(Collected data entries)
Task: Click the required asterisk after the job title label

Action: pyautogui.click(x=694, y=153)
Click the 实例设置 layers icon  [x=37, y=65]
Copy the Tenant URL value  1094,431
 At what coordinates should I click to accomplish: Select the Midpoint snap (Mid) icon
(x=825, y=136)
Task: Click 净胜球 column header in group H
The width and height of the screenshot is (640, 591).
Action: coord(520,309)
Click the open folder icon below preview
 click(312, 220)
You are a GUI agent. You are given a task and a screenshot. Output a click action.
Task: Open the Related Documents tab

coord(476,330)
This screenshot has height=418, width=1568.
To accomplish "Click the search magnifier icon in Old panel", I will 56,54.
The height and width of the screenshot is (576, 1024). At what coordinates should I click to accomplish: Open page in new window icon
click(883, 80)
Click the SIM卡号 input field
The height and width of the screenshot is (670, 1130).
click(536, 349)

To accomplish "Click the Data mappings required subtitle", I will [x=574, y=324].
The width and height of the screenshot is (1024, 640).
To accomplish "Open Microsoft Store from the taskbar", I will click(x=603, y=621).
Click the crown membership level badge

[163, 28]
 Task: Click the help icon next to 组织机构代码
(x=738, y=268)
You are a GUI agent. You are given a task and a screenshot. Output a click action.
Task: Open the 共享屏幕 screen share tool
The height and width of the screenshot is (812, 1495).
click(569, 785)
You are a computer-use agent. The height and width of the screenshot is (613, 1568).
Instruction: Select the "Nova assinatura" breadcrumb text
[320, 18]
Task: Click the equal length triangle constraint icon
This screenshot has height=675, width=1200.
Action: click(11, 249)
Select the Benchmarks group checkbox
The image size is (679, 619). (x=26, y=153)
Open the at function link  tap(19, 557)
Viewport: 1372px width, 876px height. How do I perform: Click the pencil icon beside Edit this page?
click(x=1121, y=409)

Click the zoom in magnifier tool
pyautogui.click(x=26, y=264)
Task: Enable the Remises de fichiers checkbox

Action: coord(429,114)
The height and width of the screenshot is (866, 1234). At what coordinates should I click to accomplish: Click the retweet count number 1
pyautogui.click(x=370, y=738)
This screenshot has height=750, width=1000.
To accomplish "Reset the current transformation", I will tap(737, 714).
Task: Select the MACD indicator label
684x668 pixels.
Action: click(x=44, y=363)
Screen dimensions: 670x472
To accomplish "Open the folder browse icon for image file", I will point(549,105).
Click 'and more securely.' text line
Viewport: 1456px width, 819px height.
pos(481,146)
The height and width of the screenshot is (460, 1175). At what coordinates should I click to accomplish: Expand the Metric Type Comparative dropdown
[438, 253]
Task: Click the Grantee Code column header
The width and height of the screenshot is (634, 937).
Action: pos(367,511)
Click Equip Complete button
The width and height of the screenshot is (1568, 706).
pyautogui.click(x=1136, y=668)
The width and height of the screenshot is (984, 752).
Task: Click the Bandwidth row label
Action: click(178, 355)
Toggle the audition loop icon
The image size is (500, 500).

## Assignment
Beginning with the line that has "The height and width of the screenshot is (812, 1495)." and ending with the line that has "Task: Click the equal", set down the lines above exactly and include no others.

## Answer section
The height and width of the screenshot is (812, 1495).
click(569, 785)
You are a computer-use agent. The height and width of the screenshot is (613, 1568).
Instruction: Select the "Nova assinatura" breadcrumb text
[320, 18]
Task: Click the equal length triangle constraint icon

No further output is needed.